Frankfurt-based Deka Investment will move money into more liquid structured bonds in the coming months, to position itself ahead of an expected return to spread tiering.

Stephan
Schumann

Frankfurt-based Deka Investment will move money into more liquid structured bonds in the coming months, to position itself ahead of an expected return to spread tiering. "We don't necessarily predict spread widening across the board in 2005, but we do expect spreads to widen out between higher- and lower-quality deals," said Stephan Schumann, head of structured products. Schumann is responsible for a team managing €3.5 billion in euro-denominated asset-backed securities and collateralized debt obligations, benchmarked against Euribor. The large liquid issues Schumann has his eye on include deals from U.K. residential mortgage-backed master trusts, such as HBOS's Permanent Financing. He would also be a buyer of Italian and Portuguese sovereign issues similar to SCIC-2, the Italian Treasury's latest securitization of personal loans to Italian public sector employees, and Portugal's Explorer 2004-1, which securitizes delinquent social security receivables.

On the flip side, the fund manager believes deals in rare asset classes or from rare issuers are now too expensive and will get hurt most by any widening.

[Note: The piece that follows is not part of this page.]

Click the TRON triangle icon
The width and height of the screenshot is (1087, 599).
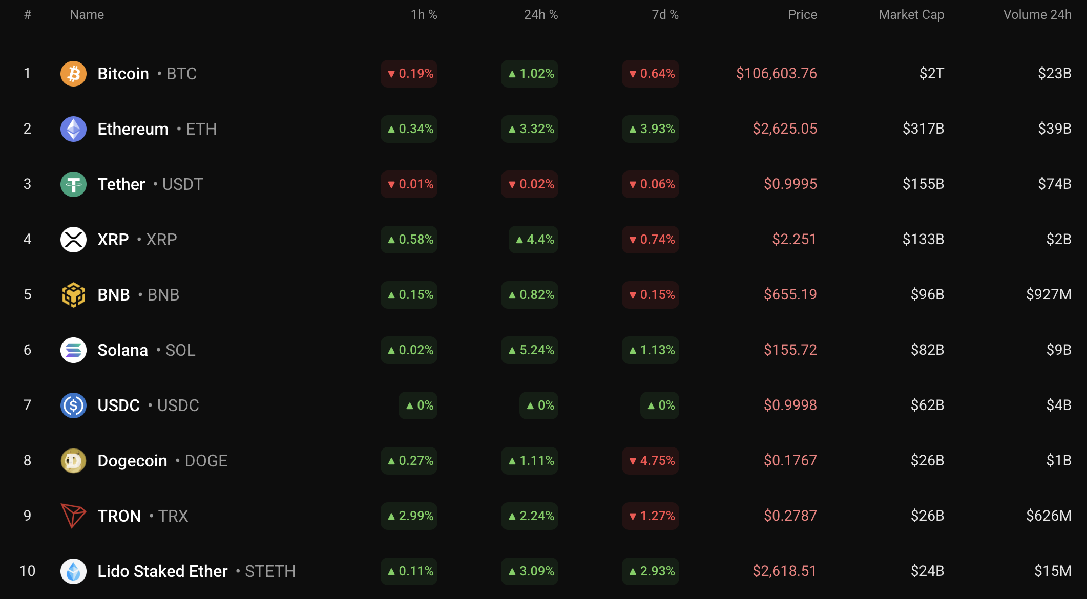pos(73,516)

Cars Alliance Funding 2005-1, the first European dealer floor plan securitization from Renault's captive finance arm, and MARS 2004, a rare collateralized debt obligation backed by loans to Dutch small and medium enterprises from ING Group, are the kinds of deals Schumann would sell out of. "It doesn't make sense for the A-rated tranche of Cars Alliance to be trading at 21 basis points over Euribor when the recent Granite RMBS transaction pays 28bps for the same rating while being several times more liquid," said Schumann. He pointed out the bid for such names typically comes from investors such as structured investment vehicles, rather than real money investors, who benefit from being able to leverage up on the back of increased diversification.

The asset manager emphasized he is not changing his allocation across credit ratings, but is rather swapping in his triple-A tranches of less liquid deals for those of more liquid deals, and so on down the rating spectrum. "We think the market is as tight as it can go and we're not getting paid enough for illiquidity," noted Schumann.